In Housing the New Russia, Jane R. Zavisca examines Russia's attempts to
transition from a socialist vision of housing, in which the government
promised a separate, state-owned apartment for every family, to a
market-based and mortgage-dependent model of home ownership. In 1992, the
post-Soviet Russian government signed an agreement with the United States
to create the Russian housing market. The vision of an American-style
market guided housing policy over the next two decades. Privatization gave
socialist housing to existing occupants, creating a nation of homeowners
overnight. New financial institutions, modeled on the American mortgage
system, laid the foundation for a market.

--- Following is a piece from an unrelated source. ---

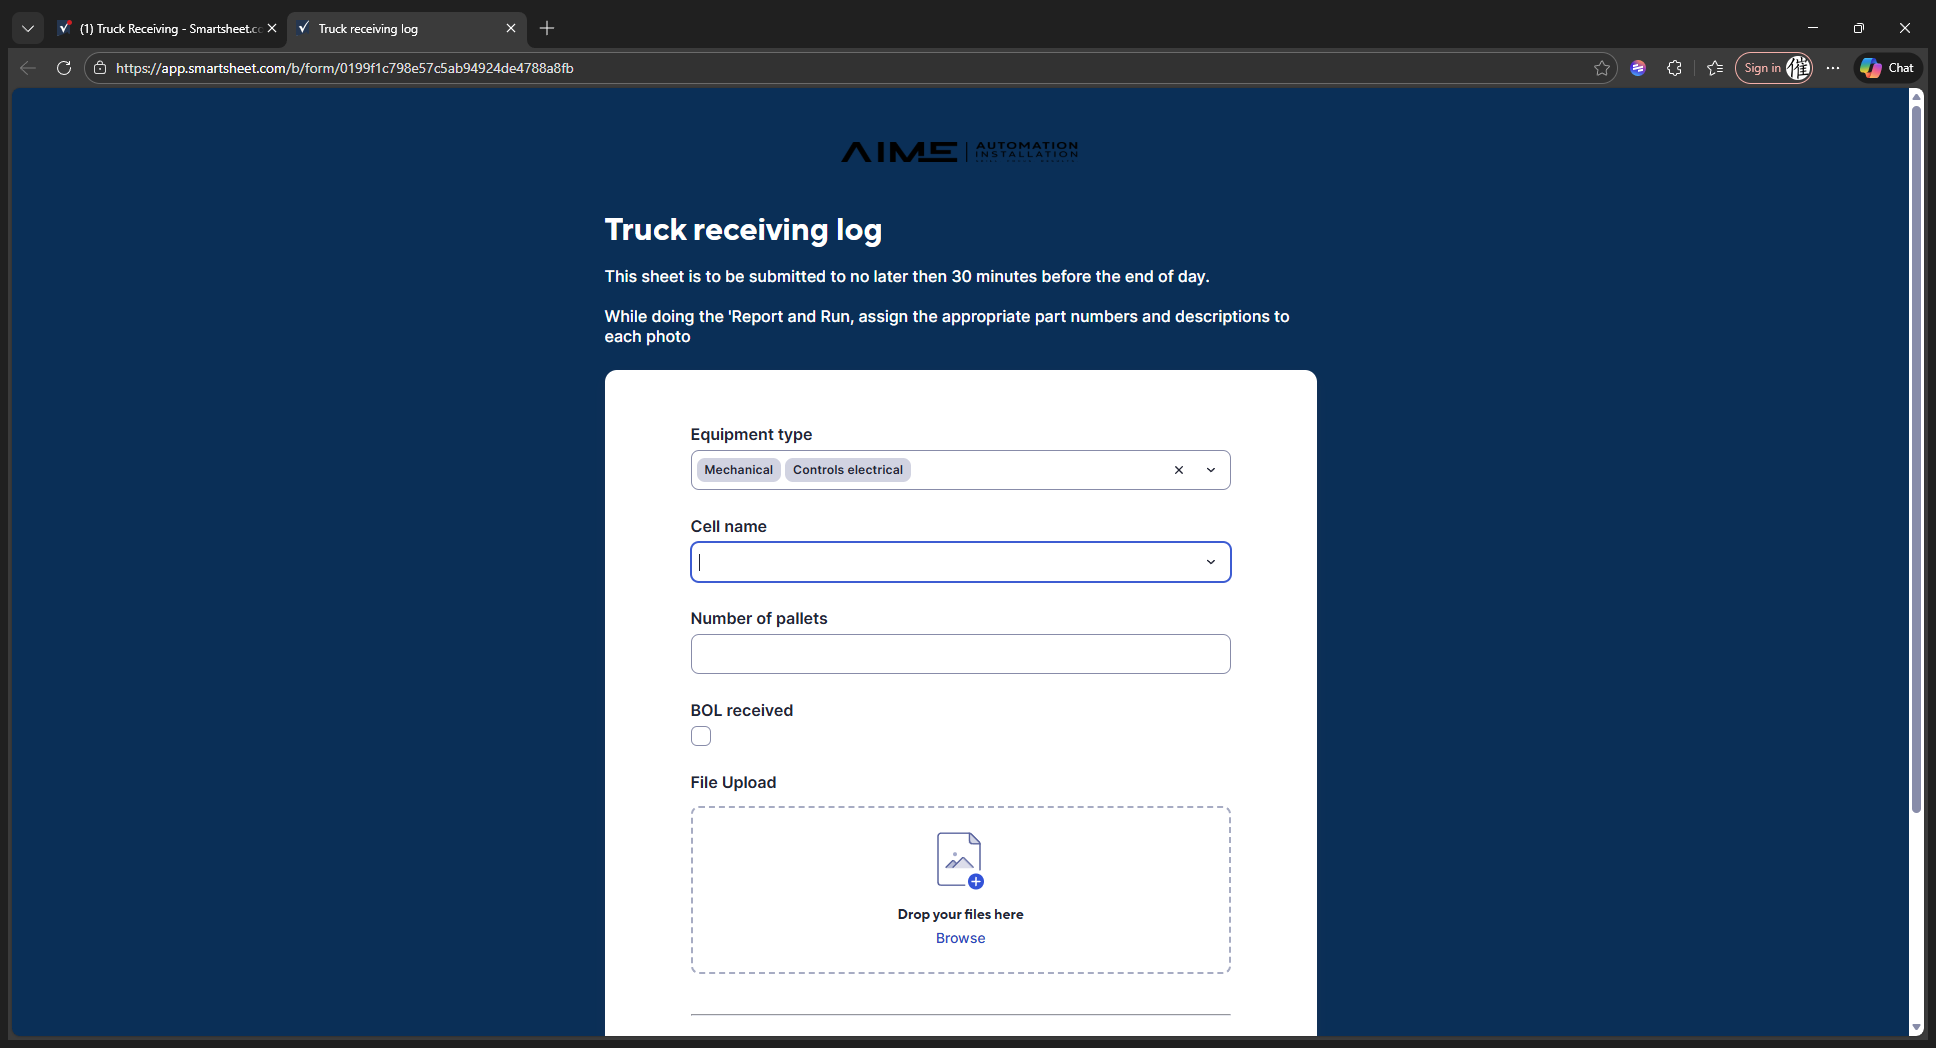The image size is (1936, 1048).
Task: Click the browser refresh icon
Action: 64,68
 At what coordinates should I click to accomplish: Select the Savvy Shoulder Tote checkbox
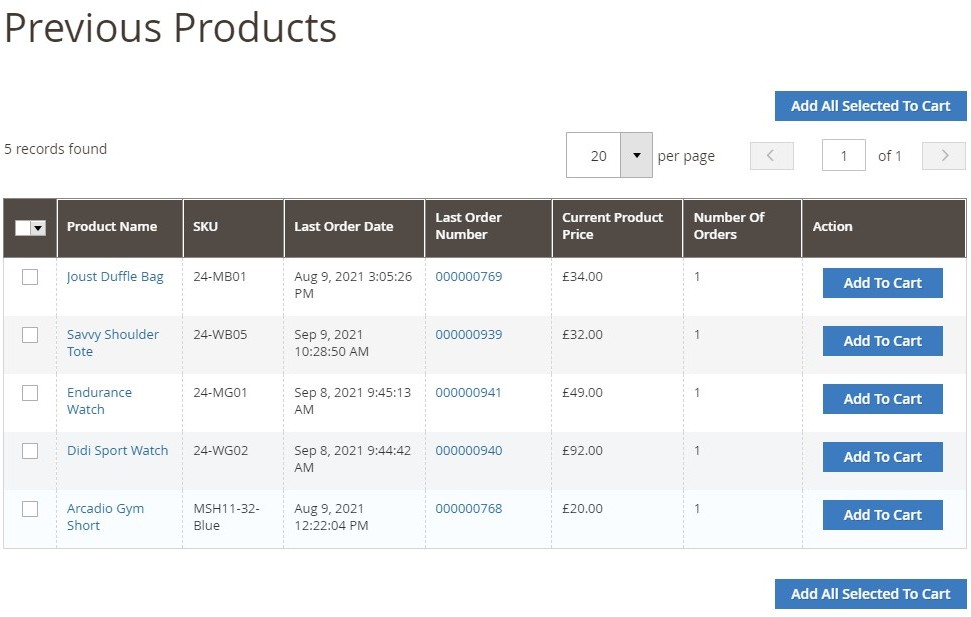pyautogui.click(x=30, y=335)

Next the state tried to stimulate
mortgages—and reverse the declining birth rate, another major concern—by
subsidizing loans for young families.

Imported housing institutions, however, failed to resonate with local
conceptions of ownership, property, and rights. Most Russians reject
mortgages, which they call "debt bondage," as an unjust "overpayment" for a
good they consider to be a basic right. Instead of stimulating
homeownership, privatization, combined with high prices and limited credit,
created a system of “property without markets.” Frustrated aspirations and
unjustified inequality led most Russians to call for a
government-controlled housing market. Under the Soviet system, residents
retained lifelong tenancy rights, perceiving the apartments they inhabited
as their own. In the wake of privatization, young Russians can no longer
count on the state to provide their house, nor can they afford to buy a
home with wages, forcing many to live with extended family well into
adulthood. Zavisca shows that the contradictions of housing policy are a
significant factor in Russia's falling birth rates and the apparent failure
of its pronatalist policies. These consequences further stack the deck
against the likelihood that an affordable housing market will take off in
the near future.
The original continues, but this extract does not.